- Passage
※ ※ ※
A Mr. D Food delivery driver in Cape Town. Photo / Joao Silva, The New York Times
He had delivered his last food order for the evening and was driving home from Pinelands, a suburb in Cape Town, when an oncoming car swung in front of him, knocking him off his motorbike.
Friends and family arrived within 20 minutes, but the motorcyclist, Christian Hakomeyimana, was dead. A20-year-old Rwandan migrant, he had been a contractor for Mr. D Food, an online food delivery service popular in South Africa.
"That car hit him so hard," said Xavier Nshimiyamana, one of his closest friends. The bike, he said, was smashed to pieces — "completely beyond repair."
Hakomeyimana's death in the July 5 crash was just one in a rising number of casualties among food delivery workers in South Africa. The emergence here of food delivery apps like Mr. D Food and Uber Eats has drawn thousands of motorbike riders — predominantly migrants — into poorly regulated and highly precarious work.
Migrants around the world have long signed up for dangerous jobs, but experts warn that the gig economy makes it even harder for the authorities to monitor working conditions and enforce labor laws.
"Food delivery is an inherently dangerous line of work in South Africa," said Mark Graham, a geography professor at Oxford University who studies the gig economy in developing nations. "Workers put themselves at risk every time they take on a job."
According to the Motorcycle Safety Institute, a local organisation that collects accident statistics, at least 70 delivery riders — most of them food couriers — have died in South Africa over the past year. Hundreds more have been injured.
※ ※ ※
- To be done
Reproduce the part of the food delivery article that starts at "A Mr. D Food" and ends at "off his motorbike.", copying it word for word.

[Lines of data]
※ ※ ※
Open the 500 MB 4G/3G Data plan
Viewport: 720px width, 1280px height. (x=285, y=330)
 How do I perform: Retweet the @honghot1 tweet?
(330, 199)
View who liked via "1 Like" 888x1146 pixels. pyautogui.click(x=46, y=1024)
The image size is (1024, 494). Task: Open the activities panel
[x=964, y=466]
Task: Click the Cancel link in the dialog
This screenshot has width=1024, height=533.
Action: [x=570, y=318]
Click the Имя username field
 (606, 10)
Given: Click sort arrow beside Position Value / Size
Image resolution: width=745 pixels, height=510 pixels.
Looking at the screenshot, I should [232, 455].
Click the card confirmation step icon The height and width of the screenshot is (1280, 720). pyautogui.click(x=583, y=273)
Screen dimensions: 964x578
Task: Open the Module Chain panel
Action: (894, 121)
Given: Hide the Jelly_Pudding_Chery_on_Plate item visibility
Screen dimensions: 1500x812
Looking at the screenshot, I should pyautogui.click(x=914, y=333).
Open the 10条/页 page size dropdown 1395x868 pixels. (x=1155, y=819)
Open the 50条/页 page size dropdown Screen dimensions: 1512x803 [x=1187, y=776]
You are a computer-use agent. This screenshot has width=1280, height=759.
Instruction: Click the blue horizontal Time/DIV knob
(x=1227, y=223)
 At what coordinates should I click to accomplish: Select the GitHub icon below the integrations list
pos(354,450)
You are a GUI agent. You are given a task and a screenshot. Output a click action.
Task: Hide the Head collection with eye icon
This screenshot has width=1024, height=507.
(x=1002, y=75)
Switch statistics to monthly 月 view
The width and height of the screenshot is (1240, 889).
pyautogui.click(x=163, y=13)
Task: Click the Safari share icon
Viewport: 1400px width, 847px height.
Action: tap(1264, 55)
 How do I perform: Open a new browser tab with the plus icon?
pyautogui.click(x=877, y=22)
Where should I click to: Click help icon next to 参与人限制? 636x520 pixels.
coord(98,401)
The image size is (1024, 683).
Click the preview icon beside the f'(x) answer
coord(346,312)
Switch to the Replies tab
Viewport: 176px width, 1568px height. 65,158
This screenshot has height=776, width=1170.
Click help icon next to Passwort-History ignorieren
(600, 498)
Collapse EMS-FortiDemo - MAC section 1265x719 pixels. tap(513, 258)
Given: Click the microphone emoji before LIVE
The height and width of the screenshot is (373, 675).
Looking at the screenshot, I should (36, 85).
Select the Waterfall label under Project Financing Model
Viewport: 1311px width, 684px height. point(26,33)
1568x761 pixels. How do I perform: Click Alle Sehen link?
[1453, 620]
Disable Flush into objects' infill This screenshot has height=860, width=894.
※ ※ ※
- The response
A Mr. D Food delivery driver in Cape Town. Photo / Joao Silva, The New York Times
He had delivered his last food order for the evening and was driving home from Pinelands, a suburb in Cape Town, when an oncoming car swung in front of him, knocking him off his motorbike.